Thursday, December 15, 2011

.

Patterns in randomness: the Bob Dylan edition

The human brain is very good — quite excellent, really — at finding patterns. We delight in puzzles that involve pattern recognition... consider word-search puzzles, the Where’s Waldo stuff, and the game Set. We’re also great at giving patterns amusing interpretations, as we do when we fancy that clouds look like ducks or castles — or when we claim to see images of Jesus in Irish hillsides, pieces of wood, paper towels, and store receipts. Remember the cheese sandwich with the Virgin Mary on it, which sold on eBay for $28,000 in 2004? Miraculous, indeed.

It’s with the knowledge that we find apparent patterns in randomness that I approach this puzzling aspect of the random play feature of my car stereo. I’ve stuck in a microSD card that has about 4000 songs on it. I’ve put it on random play. And it appears to be playing songs in random order.

But it sure seems to be playing a lot of Dylan.

Bob, not Thomas. I like Bob Dylan, of course; that’s why I have quite a bit of him on the microSD card. But, for instance, on one set of local errands, it played two Dylan songs, something else, another Dylan, two other songs, then another Dylan. Four out of seven? Seems a bit odd.

Now, I know that if you ask a typical person which sequence is more likely to come up in a lottery drawing, 1-2-3-4-5, or 57-12-31-46-9, he will say not only that the latter is more likely, but that if the former came up he’d be sure something was amiss. In fact, they’re equally likely, and are as likely as any other pre-determined five-number sequence, but the one that looks like a pattern is one we think can’t be random. Similarly, it’s certainly possible to randomly pick four Dylan songs out of seven — or even four in a row, for that matter. And if there’s a bug in the algorithm that the audio system uses, why would it opt for Dylan, and not, say, Eric Clapton or the Beatles, both of which I also have plenty of on the chip?

So I played around with some numbers. Let’s make some simplifying assumptions, just to test the general question. Assume I have 20 songs from each artist, and a total of 4000 songs (and, so, 200 artists). If I play seven songs, how likely is it that two will be by the same artist?

It’s easier to figure out how likely it is that there won’t be repetitions. The first song can be anything. The likelihood that the second will be of a different artist than the first is (4000-20)/3999, about 99.5%. The likelihood that the third will differ from both of those is (4000-40)/3998. Repeat that four more times and multiply the probabilities: there’s a 90.4% chance of seven different artists in seven songs... meaning that there’s about a 9.6% chance of at least one repetition. Probably more likely than we might think.

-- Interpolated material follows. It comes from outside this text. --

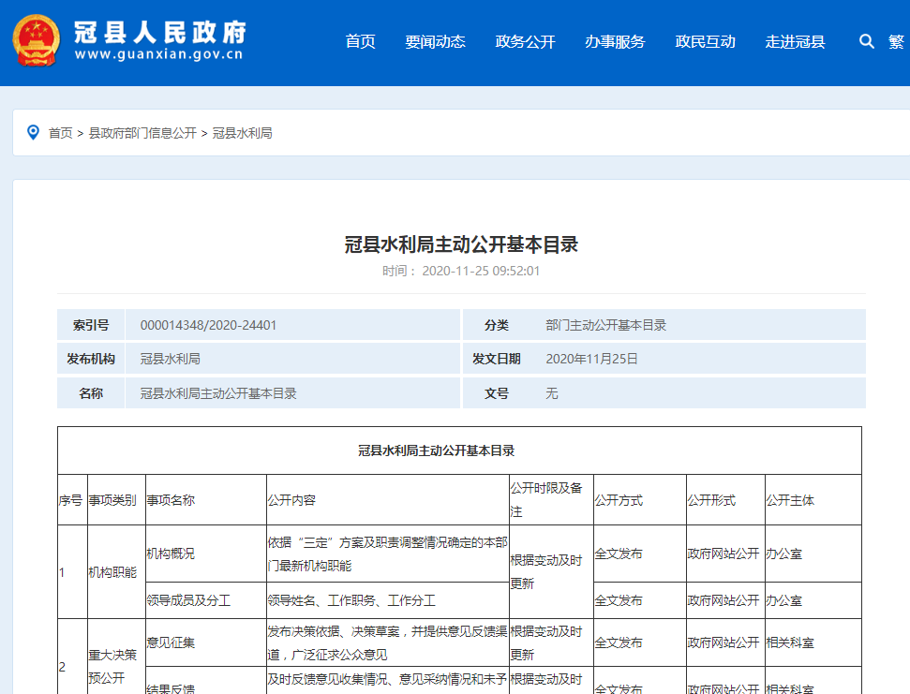
Task: Open the 首页 navigation menu
Action: (360, 41)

Let’s look at Dylan, specifically. I have about 120 of his songs on there (3% of the total; maybe I should delete some, but that’s a separate question). What are the chances of having no Dylan in seven songs? No Dylan for the first is 3880/4000, 97% (makes sense: 3% chance of Dylan in any one selection). Continuing, no Dylan, still, for the second is 3879/3999. Repeat five more times and multiply: 71.3% chance of no Dylan, so there’s a 28.7% chance of at least one Dylan song if we play seven.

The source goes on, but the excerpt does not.